# Anyone using Tessie.io?



## Needsdecaf (Dec 27, 2018)

I came across the Tessie app on another platform, and decided to download it. So far, I'm liking it. The one thing I don't like is that there is no web version to browse data. IMO, TeslaFI is still the leader in data granularity. But this one is pretty nice and I'm getting into the controls and the watch app.

Anyone else using it?

https://tessie.io/


----------



## TrevP (Oct 20, 2015)

Looks like a nice app. Personally I use StatsApp

https://www.maadotaa.com


----------



## Needsdecaf (Dec 27, 2018)

TrevP said:


> Looks like a nice app. Personally I use StatsApp
> 
> https://www.maadotaa.com


I have eyed Stats App but not wanted to take the plunge since there is no trial period (that I'm aware of anyway).


----------



## TrevP (Oct 20, 2015)

As an Apple user I love it. I use it to control my car via shortcuts either via Siri or my Apple Watch with a complication.

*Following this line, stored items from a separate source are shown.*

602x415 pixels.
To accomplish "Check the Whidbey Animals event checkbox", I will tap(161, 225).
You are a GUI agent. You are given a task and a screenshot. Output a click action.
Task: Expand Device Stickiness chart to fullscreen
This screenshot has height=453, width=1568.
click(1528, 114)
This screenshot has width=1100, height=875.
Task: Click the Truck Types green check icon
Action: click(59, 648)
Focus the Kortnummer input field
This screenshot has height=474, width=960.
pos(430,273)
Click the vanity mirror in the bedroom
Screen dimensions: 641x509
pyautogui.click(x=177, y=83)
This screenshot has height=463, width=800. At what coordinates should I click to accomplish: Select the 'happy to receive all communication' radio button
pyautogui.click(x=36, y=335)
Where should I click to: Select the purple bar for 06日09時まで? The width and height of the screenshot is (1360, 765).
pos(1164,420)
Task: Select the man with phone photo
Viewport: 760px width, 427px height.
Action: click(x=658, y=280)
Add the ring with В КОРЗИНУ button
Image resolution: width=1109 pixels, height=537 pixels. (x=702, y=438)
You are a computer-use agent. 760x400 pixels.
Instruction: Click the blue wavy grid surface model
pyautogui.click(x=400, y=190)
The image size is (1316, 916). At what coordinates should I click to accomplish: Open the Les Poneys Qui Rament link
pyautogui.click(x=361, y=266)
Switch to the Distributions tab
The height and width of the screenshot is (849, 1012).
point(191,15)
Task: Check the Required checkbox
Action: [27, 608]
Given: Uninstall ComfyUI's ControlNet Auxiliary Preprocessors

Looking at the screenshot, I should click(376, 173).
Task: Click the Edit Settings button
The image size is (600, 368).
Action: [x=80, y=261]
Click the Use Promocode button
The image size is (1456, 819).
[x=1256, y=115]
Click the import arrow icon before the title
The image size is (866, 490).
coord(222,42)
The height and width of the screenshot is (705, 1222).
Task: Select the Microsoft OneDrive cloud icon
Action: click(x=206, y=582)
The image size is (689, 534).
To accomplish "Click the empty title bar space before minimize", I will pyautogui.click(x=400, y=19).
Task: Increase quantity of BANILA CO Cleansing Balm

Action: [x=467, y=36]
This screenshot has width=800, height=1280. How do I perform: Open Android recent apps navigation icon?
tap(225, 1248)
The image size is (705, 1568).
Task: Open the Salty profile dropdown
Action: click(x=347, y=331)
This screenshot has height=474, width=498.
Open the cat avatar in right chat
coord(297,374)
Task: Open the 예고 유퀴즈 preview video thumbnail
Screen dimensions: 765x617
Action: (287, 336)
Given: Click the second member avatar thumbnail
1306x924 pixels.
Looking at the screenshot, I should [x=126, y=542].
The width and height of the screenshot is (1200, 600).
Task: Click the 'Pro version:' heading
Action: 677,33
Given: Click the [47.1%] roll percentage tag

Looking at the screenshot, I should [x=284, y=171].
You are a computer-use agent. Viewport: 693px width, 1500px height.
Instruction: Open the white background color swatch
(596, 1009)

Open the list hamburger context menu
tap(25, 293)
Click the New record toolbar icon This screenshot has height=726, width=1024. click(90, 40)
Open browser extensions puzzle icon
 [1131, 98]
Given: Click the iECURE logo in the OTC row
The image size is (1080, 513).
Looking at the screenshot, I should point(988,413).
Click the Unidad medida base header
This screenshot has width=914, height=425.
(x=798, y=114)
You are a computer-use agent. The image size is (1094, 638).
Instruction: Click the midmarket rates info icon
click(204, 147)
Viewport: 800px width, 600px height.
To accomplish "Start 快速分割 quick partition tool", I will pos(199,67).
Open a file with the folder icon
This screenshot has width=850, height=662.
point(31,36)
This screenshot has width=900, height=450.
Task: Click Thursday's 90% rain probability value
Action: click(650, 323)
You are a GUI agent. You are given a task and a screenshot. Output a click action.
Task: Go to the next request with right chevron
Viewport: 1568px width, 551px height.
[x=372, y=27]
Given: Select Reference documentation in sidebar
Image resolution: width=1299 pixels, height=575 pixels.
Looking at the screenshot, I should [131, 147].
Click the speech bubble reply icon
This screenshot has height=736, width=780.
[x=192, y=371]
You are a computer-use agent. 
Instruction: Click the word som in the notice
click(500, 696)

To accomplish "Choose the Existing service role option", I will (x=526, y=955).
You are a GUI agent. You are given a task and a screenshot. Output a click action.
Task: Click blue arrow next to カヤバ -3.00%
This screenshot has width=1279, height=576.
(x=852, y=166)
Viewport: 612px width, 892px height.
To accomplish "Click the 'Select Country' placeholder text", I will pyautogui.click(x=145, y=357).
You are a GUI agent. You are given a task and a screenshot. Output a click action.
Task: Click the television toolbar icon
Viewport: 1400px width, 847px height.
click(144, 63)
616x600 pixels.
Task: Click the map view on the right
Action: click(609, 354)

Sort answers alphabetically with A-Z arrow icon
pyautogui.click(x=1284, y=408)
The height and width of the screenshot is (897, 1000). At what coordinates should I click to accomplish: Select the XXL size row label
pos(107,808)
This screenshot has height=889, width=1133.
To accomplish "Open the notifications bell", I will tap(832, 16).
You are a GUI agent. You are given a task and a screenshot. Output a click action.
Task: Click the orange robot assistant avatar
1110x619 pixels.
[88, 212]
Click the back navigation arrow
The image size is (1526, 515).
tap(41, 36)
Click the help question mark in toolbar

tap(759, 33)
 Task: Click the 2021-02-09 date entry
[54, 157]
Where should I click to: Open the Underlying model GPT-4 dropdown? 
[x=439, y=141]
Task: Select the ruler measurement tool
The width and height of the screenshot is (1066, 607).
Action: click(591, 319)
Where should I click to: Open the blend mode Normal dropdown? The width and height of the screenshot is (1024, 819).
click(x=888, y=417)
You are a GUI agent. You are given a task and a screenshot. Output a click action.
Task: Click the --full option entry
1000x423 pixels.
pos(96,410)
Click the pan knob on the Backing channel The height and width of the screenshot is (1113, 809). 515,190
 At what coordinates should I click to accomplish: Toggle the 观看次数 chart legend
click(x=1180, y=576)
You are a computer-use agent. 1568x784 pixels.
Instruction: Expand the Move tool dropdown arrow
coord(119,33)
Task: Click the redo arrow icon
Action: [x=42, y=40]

A single tap on my watch and it opens my trunk!!
Triple tap the back of my iPhone and a list of Statsup shortcuts pops up. Super convenient


----------



## shareef777 (Mar 10, 2019)

TrevP said:


> As an Apple user I love it. I use it to control my car via shortcuts either via Siri or my Apple Watch with a complication. A single tap on my watch and it opens my trunk!!
> Triple tap the back of my iPhone and a list of Statsup shortcuts pops up. Super convenient


How has the app been for you? Lately it's been extremely buggy, especially when it comes to the widgets and watch apps.


----------